I'm trying to create a new column that tallys up the number of times someone was paid for a job - regardless of if it was all of the money or just some of the money. So for each row, if it says "yes" or "partial" or "paid" in the job columns then I want a count of this in the new column.
My actual data has 15 different job columns that I want to "sum" across.
So before looks like:
Name | Job1 | Job2 |
---|---|---|
tom | Yes | No |
nick | Partial | Yes |
juli | No | No |
And I'd like afterwards to look like:
Name | Job1 | Job2 | Received_money |
---|---|---|---|
tom | Yes | No | 1 |
nick | Partial | Yes | 2 |
juli | No | No | 0 |
Current code
df['Received_money'] = df[['Job1', 'Job2']].apply(lambda row: len(row[row == 'Yes']), axis=1)

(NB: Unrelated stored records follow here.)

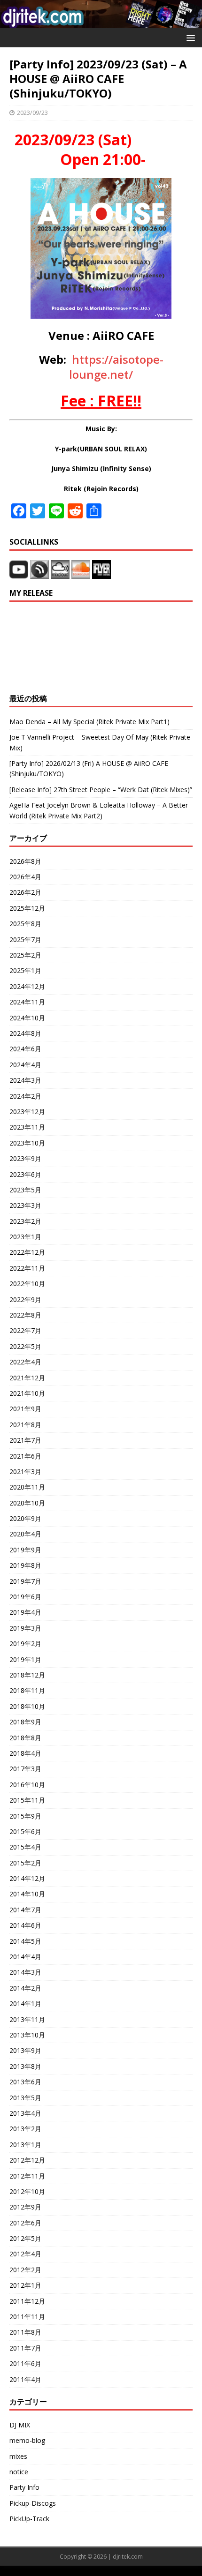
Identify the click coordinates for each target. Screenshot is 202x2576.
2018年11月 (27, 1690)
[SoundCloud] (81, 573)
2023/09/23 (32, 112)
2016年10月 (27, 1784)
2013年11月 (27, 2019)
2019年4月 (25, 1612)
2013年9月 (25, 2050)
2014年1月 (25, 2003)
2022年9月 (25, 1299)
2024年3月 (25, 1080)
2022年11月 (27, 1268)
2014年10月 (27, 1893)
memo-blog (27, 2440)
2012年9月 (25, 2206)
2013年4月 (25, 2113)
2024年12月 (27, 986)
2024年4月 (25, 1064)
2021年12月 (27, 1377)
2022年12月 (27, 1252)
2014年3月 (25, 1972)
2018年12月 (27, 1674)
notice (18, 2471)
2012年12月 (27, 2160)
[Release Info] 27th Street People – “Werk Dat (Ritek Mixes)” (100, 789)
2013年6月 (25, 2081)
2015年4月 (25, 1846)
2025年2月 (25, 955)
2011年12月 (27, 2301)
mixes (18, 2456)
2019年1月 (25, 1659)
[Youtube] (18, 573)
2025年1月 (25, 970)
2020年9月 (25, 1518)
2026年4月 (25, 876)
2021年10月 (27, 1393)
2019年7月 (25, 1581)
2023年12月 (27, 1111)
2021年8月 (25, 1424)
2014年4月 (25, 1956)
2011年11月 (27, 2316)
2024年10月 (27, 1017)
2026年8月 (25, 861)
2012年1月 (25, 2285)
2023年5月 (25, 1189)
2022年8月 (25, 1314)
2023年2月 (25, 1221)
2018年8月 (25, 1737)
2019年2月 (25, 1643)
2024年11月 (27, 1001)
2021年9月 (25, 1408)
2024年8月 (25, 1033)
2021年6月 (25, 1456)
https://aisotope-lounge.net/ (116, 367)
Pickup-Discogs (32, 2503)
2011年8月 (25, 2332)
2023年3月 (25, 1205)
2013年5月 (25, 2097)
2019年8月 (25, 1565)
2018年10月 (27, 1706)
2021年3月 (25, 1471)
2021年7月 (25, 1440)
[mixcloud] (61, 573)
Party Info (24, 2487)
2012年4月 (25, 2253)
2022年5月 (25, 1346)
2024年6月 (25, 1048)
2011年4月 (25, 2379)
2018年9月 (25, 1721)
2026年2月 (25, 892)
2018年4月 (25, 1753)
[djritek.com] (101, 22)
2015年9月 (25, 1816)
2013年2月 (25, 2128)
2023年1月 (25, 1236)
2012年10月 (27, 2191)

This is my current code and it partially does what I want. It adds up the number of times it says "Yes" in the columns listed. But:
"== 'partial'"
and "== 'paid'"
, and how to get it to give 1 point (so to speak) for each time these occur(Example data)
import pandas as pd
# initialize list of lists
data = [['tom', "Yes", "No"], ['nick', "Partial", "Yes"], ['juli', "No", "No"]]
# Create the pandas DataFrame
df = pd.DataFrame(data, columns=['Name', 'Job1', 'Job2'])
Thank you!
I added 2 more Job columns just for testing. This should satisfy your requirement.
data = [['tom', "Yes", "No","Partial","Paid"], ['nick', "Partial", "Yes"], ['juli', "No", "No","Partial","Paid"]]
df = pd.DataFrame(data, columns=['Name', 'Job1', 'Job2','Job3','Job4'])
job_cols =['Job1','Job2','Job3','Job4']
paid_values = ['Yes','Paid','Partial']
df['Received_money'] = df[job_cols].apply(lambda row : len([r for r in row if r in paid_values]),axis=1)
print(df)